Srinagar: In a landmark judgment that closed a legal battle spanning nearly four decades, a Srinagar court has awarded compensation to the family of a young mechanic killed in a 1985 bomb blast at the Srinagar Exhibition Ground.
On Wednesday, the Court of 2nd Additional District Judge, Srinagar, presided over by Judge Swati Gupta, directed the Jammu and Kashmir Government to pay ₹3.24 lakh with 8% annual interest to the family of Avis Ahmed Shah, a 22-year-old mechanic who lost his life in the explosion at the “Radha Theatre” stall during the state-organized exhibition on October 13, 1985.
Avis, who succumbed to injuries a day later at Sher-i-Kashmir Institute of Medical Sciences (SKIMS), was the breadwinner for his widowed mother and siblings. His father, Mohammad Yousuf Shah, had filed the suit in 1986 seeking ₹3.84 lakh in compensation, arguing that negligence by police and government departments led to the tragedy. Yousuf himself passed away in 1998, leaving his widow and children to pursue the case.
For years, the family knocked on the doors of different government departments, but no relief came. Witnesses told the court that despite ticketed entry, frisking, and heavy police deployment, explosives found their way inside the exhibition, reflecting what they described as “gross negligence.”
The State, in its defence, denied liability, arguing the blast was beyond its control and the result of militancy. Investigations at the time linked the attack to the militant outfit “Holy War Fighters.” But the court rejected this line of reasoning, holding the government accountable for failing to ensure security at a public event it organized and profited from.
“The State cannot shirk its constitutional obligation to protect the lives of citizens,” Judge Gupta observed, adding that the tragedy was a direct result of lapses in security. The court emphasized that compensation was not just restitution but recognition of the State’s duty under Article 21 of the Constitution – the right to life.

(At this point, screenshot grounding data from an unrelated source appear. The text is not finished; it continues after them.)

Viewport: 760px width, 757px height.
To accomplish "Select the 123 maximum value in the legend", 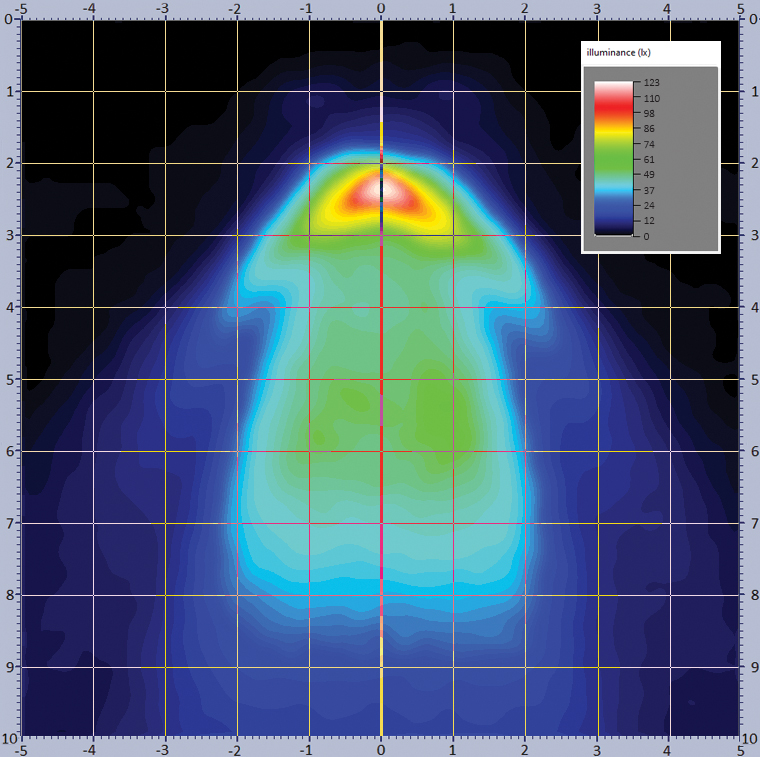I will point(651,83).
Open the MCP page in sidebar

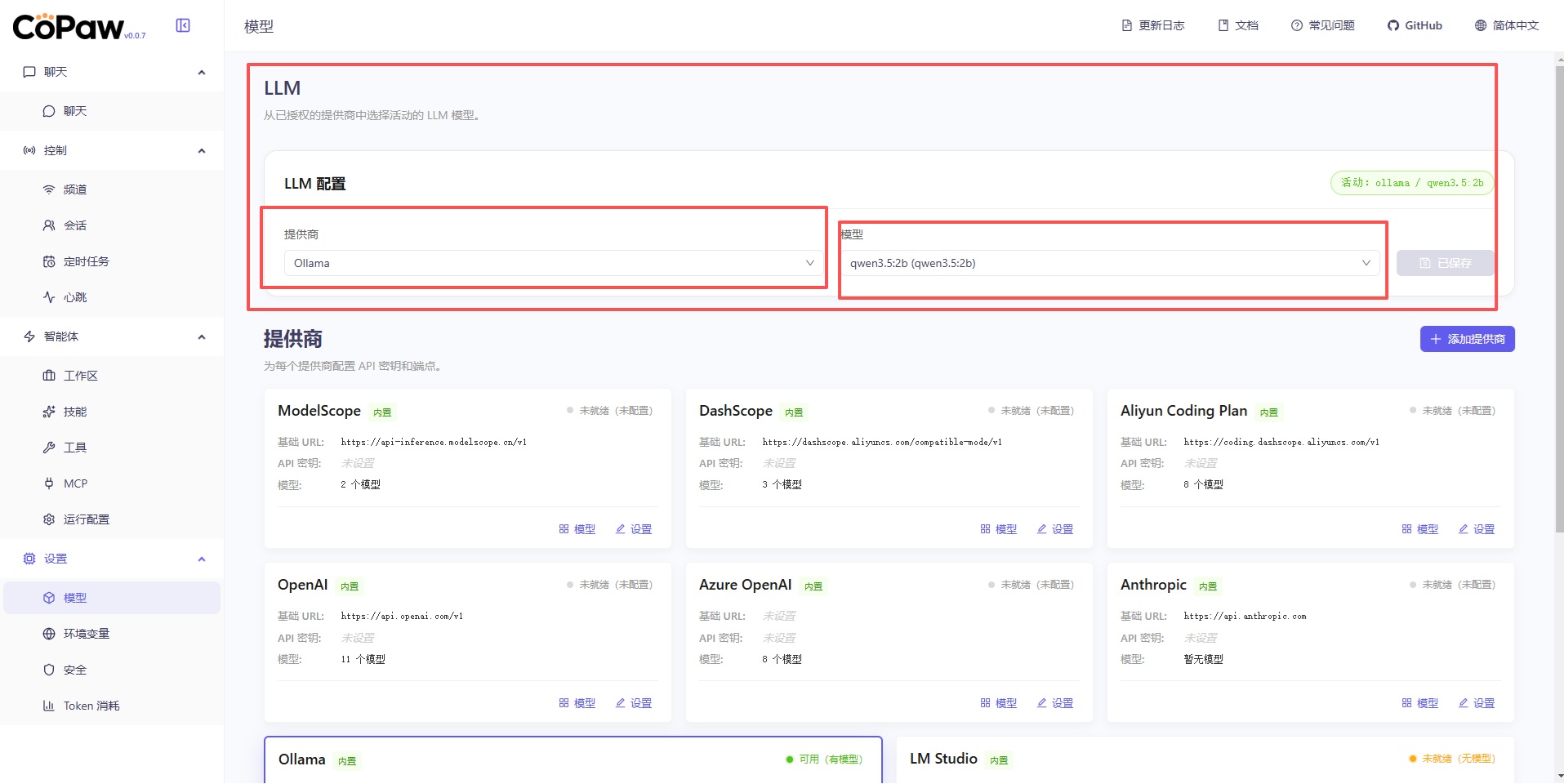tap(75, 483)
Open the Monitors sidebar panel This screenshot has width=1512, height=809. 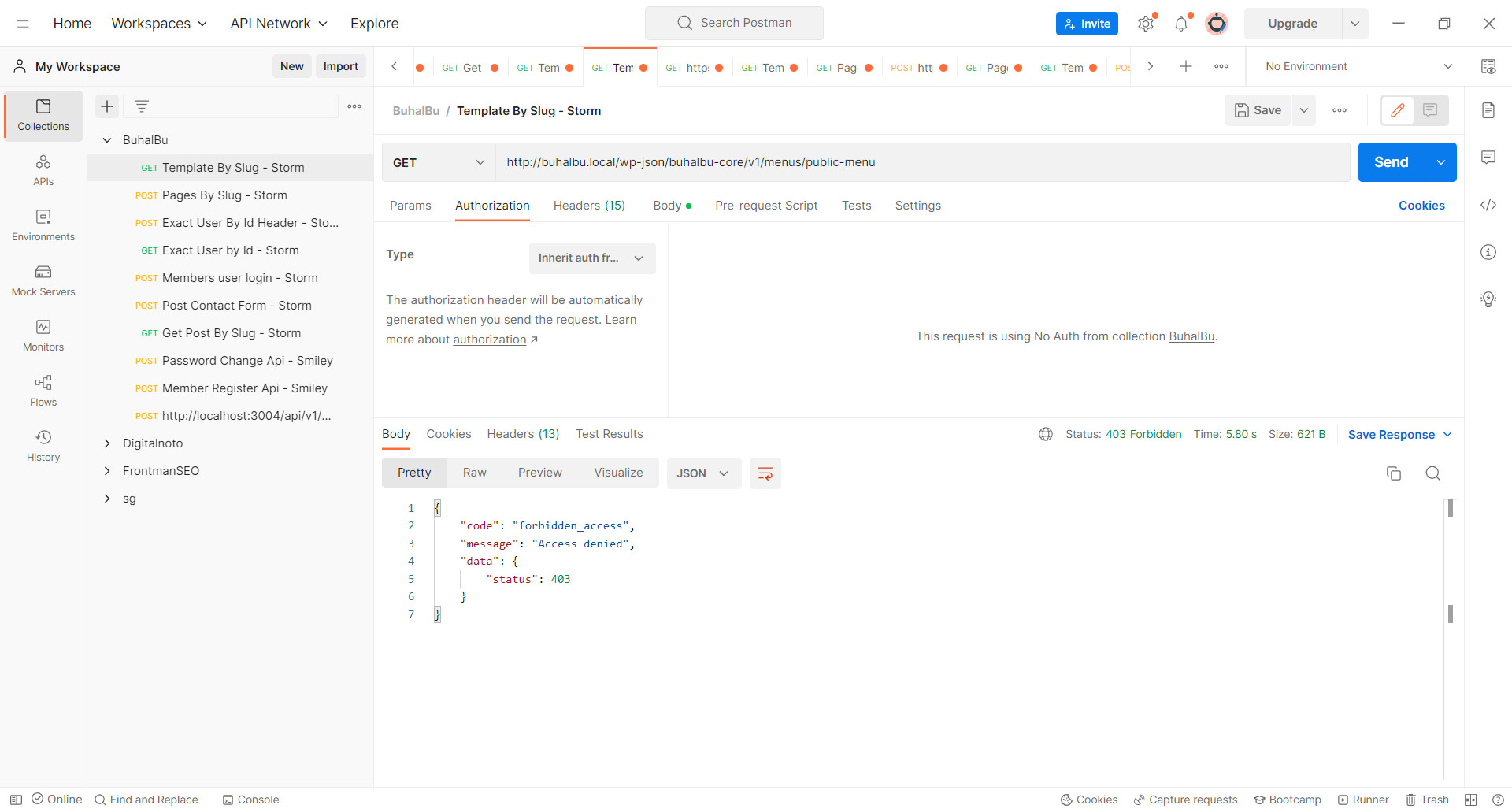43,336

The order also noted the “inordinate delay” in delivering justice, nearly 40 years after the blast, and imposed interest on the compensation to account for the prolonged hardship suffered by the family.
For Mst Khatija, the octogenarian widow of Yousuf Shah and mother of Avis, the judgment is bittersweet. “No amount of money can bring my son back,” she told neighbors after the verdict, “but at least the truth that the government failed us is now written in law.”
Legal experts say the ruling could set a precedent for other long-pending cases where victims of terrorism and negligence have sought compensation from the State.
As Kashmir continues to grapple with the scars of conflict, the Shah family’s 40-year wait for justice stands as both a reminder of institutional delays and a rare moment of closure in a story that began with the loss of a young man’s life on a fateful October evening in 1985.